Be Careful What You Wish For
I believe that I should be careful for what I wish for. Even though when I wished for something it didn’t come true right away. But sometimes it comes true later down the road, when you least expect it to happen.
In every relationship people argue and disagree about certain things. My parents would disagree on things and they could get loud with each other, but they would never do that in front of me. If they had a problem, they never wanted me to know about it or hear about it. When it was bed time, sometimes I wouldn’t be tired, so when mom and dad would tuck me in bed to go to sleep I would only pretend I was falling asleep.
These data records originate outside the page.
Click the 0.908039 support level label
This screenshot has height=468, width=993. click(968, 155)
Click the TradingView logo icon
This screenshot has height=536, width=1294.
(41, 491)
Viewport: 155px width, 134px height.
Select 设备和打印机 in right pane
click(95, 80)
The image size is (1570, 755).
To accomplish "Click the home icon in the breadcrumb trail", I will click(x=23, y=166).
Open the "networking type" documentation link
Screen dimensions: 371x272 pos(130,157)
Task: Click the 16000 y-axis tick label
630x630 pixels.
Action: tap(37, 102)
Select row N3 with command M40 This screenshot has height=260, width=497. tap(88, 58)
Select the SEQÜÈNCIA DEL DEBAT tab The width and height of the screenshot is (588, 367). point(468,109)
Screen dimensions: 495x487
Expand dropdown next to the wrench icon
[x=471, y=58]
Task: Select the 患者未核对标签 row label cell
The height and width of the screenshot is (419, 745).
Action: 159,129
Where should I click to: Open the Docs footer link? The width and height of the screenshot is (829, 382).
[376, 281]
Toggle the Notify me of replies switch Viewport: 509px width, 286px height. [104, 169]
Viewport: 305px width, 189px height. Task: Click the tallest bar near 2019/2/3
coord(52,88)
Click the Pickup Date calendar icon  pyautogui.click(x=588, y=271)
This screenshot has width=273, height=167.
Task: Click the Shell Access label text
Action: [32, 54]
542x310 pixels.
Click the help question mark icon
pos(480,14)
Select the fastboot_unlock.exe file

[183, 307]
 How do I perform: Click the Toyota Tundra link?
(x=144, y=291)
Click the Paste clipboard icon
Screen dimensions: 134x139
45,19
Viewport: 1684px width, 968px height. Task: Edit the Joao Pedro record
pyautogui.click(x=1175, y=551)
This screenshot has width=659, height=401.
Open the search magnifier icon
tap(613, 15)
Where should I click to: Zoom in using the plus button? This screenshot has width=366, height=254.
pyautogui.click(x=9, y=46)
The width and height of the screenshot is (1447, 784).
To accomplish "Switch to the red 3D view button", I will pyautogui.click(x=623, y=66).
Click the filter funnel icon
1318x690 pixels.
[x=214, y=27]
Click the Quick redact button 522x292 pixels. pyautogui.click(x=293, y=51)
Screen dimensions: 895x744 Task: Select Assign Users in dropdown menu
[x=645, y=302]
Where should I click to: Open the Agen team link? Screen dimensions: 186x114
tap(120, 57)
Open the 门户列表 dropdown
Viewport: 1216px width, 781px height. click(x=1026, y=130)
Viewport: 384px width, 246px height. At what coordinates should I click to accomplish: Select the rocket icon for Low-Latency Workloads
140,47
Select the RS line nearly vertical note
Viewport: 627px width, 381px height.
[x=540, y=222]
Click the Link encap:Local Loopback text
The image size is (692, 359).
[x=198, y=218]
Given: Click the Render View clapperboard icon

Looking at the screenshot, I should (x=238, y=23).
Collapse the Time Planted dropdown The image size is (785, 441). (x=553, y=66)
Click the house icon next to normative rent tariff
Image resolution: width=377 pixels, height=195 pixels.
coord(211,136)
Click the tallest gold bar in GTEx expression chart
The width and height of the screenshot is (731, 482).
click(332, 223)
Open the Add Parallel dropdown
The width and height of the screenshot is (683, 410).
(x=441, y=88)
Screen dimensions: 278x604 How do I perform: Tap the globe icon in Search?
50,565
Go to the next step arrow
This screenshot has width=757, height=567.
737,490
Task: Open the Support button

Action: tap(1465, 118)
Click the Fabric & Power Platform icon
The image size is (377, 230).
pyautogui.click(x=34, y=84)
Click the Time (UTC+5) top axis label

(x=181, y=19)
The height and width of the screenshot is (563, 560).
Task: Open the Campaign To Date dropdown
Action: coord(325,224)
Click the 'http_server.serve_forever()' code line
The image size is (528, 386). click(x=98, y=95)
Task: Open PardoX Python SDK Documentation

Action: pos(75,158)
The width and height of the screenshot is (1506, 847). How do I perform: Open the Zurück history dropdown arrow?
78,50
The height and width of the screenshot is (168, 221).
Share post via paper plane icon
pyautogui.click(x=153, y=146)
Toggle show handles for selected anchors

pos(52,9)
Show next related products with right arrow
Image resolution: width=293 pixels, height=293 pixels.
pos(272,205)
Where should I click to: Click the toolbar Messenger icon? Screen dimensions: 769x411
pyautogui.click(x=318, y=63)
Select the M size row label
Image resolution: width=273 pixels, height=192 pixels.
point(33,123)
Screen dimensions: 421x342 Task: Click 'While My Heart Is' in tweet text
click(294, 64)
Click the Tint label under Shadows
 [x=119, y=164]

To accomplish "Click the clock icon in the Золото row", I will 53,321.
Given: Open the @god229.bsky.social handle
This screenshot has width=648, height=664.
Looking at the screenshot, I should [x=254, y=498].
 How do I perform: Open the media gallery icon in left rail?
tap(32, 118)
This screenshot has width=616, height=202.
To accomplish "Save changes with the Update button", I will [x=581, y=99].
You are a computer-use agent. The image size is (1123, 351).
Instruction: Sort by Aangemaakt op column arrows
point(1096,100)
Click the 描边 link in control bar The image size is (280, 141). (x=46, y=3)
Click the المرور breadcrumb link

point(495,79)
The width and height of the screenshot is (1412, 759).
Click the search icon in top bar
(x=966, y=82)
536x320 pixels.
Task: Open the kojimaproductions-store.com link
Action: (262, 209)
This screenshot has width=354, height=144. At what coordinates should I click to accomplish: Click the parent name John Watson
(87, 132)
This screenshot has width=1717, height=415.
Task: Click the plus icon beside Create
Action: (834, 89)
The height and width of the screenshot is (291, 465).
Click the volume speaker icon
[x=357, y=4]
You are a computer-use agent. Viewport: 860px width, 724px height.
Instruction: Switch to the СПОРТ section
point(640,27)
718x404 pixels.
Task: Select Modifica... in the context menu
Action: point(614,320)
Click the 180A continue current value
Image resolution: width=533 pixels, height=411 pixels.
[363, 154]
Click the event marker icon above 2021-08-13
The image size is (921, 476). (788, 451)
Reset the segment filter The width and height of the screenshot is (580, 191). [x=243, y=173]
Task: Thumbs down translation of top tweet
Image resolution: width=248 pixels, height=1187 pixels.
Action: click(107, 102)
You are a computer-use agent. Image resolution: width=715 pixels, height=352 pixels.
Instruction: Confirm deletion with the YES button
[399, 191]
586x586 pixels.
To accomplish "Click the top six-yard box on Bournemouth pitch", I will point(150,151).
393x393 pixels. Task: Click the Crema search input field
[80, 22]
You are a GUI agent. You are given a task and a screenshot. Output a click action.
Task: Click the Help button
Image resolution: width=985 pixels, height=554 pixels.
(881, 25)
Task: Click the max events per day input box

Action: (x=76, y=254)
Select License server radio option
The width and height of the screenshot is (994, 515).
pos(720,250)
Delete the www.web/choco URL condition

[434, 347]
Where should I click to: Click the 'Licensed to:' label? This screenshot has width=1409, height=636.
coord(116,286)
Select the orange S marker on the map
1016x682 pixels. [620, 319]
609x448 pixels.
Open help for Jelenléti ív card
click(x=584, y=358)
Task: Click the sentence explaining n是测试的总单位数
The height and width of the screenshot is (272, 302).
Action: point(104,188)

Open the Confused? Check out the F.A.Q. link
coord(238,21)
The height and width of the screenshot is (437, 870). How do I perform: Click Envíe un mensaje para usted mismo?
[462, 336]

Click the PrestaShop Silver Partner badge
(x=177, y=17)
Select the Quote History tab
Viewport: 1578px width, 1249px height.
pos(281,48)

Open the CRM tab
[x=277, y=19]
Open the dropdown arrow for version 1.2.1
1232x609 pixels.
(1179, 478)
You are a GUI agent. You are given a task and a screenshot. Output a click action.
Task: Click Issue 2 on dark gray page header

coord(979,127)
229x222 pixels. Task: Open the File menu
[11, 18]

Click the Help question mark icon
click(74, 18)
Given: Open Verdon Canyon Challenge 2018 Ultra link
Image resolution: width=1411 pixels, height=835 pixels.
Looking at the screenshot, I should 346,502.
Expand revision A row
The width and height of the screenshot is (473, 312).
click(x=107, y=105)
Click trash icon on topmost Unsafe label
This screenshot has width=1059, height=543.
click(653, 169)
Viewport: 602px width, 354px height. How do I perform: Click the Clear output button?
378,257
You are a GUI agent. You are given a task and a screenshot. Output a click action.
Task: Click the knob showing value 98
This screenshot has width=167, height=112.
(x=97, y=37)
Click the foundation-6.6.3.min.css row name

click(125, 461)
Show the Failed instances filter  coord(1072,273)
When they would shut the lights off and close my door, I would sit up in my bed and play with either my dolls or my stuffed animals. When mom and dad thought I was asleep, that’s when they would try and work out their problems but sometimes they would get loud with each other about the situation. When I would hear this I would lie down, hold on to my favorite stuffed animal, and wished my parents didn’t live together anymore, so the arguing would stop and everyone could be happy again. Then I would cry myself to sleep.
Years later when I got older I understood that it’s okay if people disagree about things and its okay if they fight once in a while. But I noticed that things started to change around the house. My parents would talk less to each other, didn’t go to as many places together, and they started to eat dinner at different times instead of all together like we’d always done.
About four years ago, I noticed huge changes like my mom and dad would always go in their room and try to work things out. No matter how long they stayed in their room and talk about things, it seemed like nothing was working.
Three years ago my wish as a little kid came true. My parents actually got a divorce. Out of all the wishes I wished for and all the things I prayed for, why did the one wish I thought would never come true actually come true? Sometimes I think that if I didn’t wish for my parents to get a divorce, it would have never happened.
Now my parents are apart, and neither one of them are happy. They both are seeing other people now, but I notice that they miss each other a lot and they notice that them not being together still to this day it hurts me and my little brother a lot. I hate it that my parents aren’t together and now I wish that they were still together. Now I am careful about what I wish for, because even though it might not happen right away, it doesn’t mean it won’t ever come true.